Copy out each line in the listing below where the word "target" appears.

Listed entries:
-------------------------
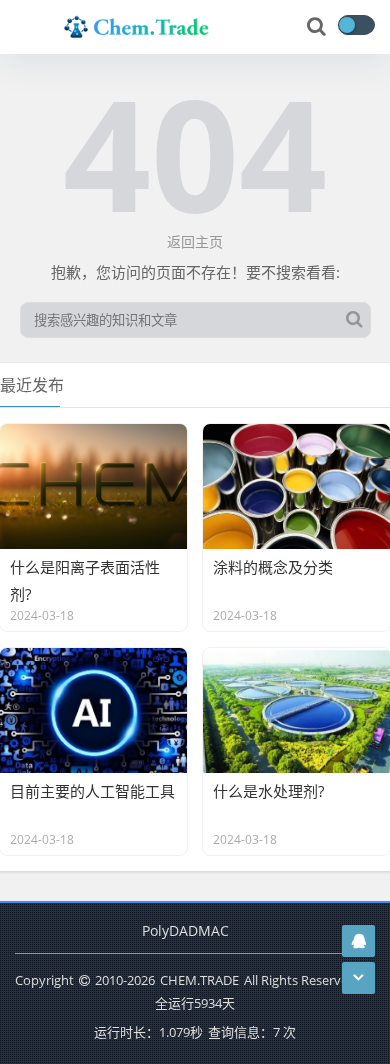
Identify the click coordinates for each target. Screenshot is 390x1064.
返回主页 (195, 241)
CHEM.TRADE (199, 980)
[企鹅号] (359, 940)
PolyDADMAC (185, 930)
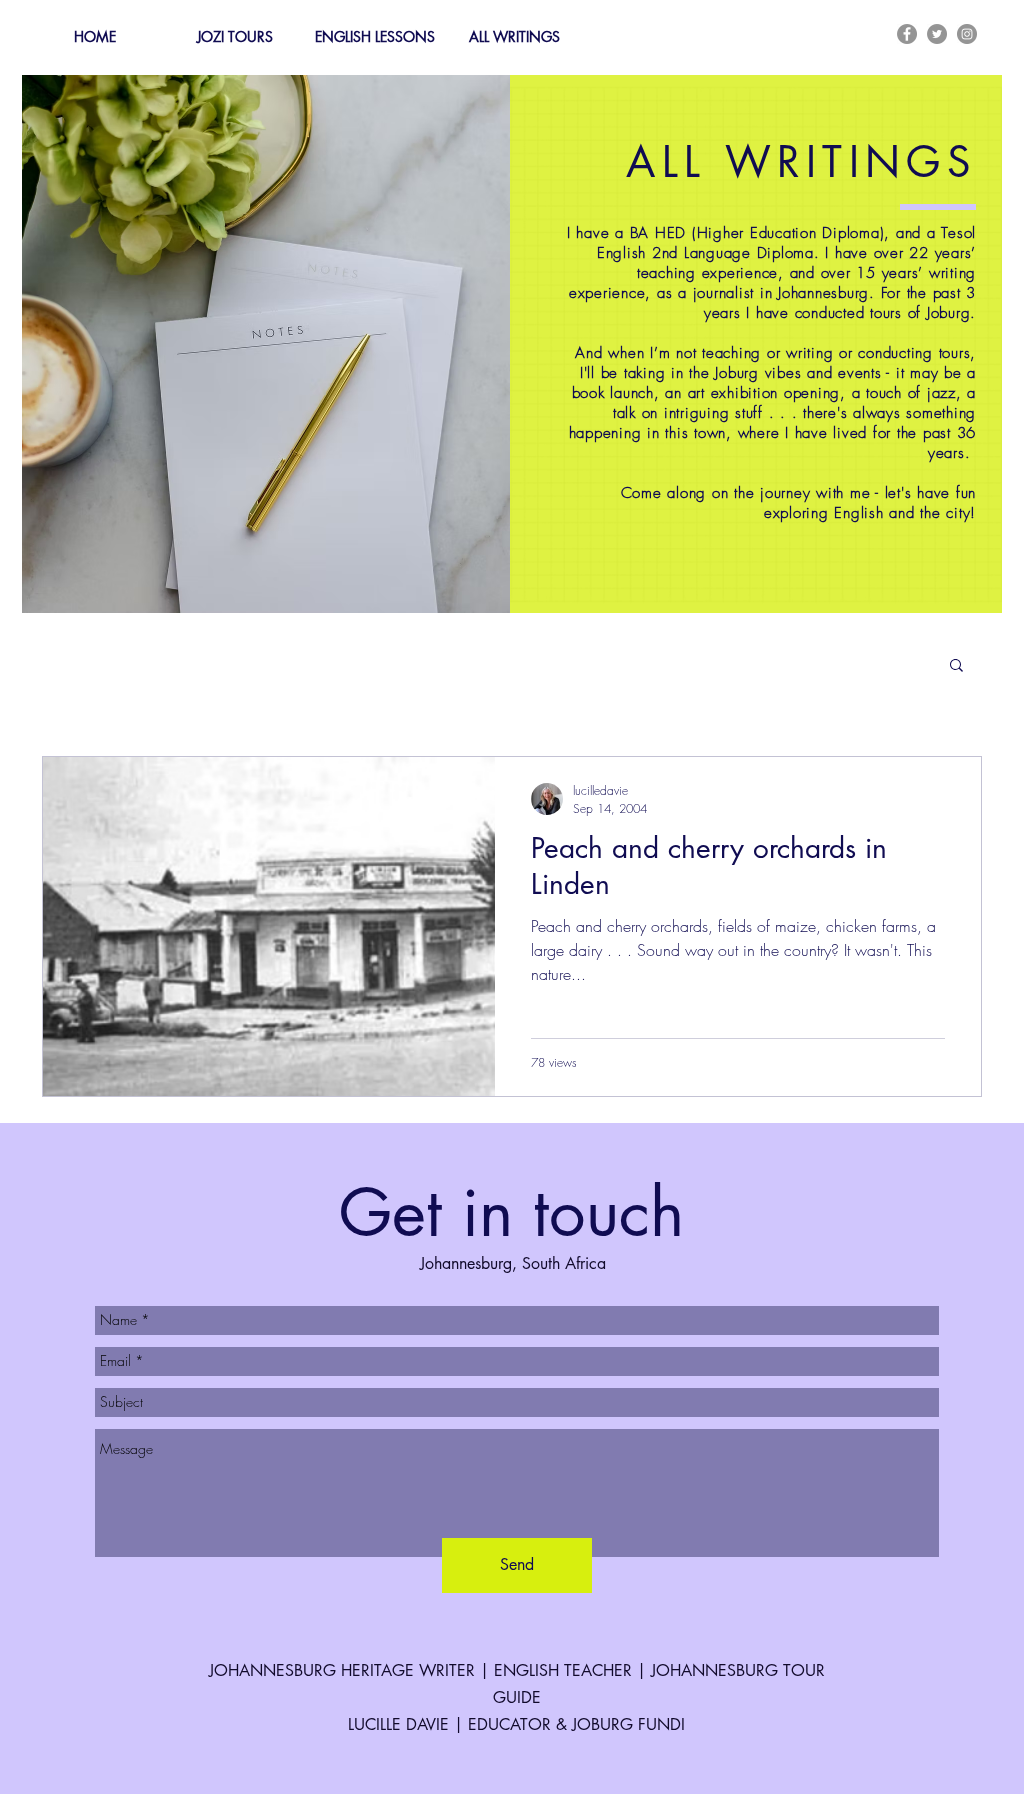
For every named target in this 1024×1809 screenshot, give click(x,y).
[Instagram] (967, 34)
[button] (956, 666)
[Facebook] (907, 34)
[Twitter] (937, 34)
-------------------------
Answer to this task:
Identify the click coordinates for each target. Screenshot is 390x1064.
For every named target in this 1024×1809 screenshot, give click(x,y).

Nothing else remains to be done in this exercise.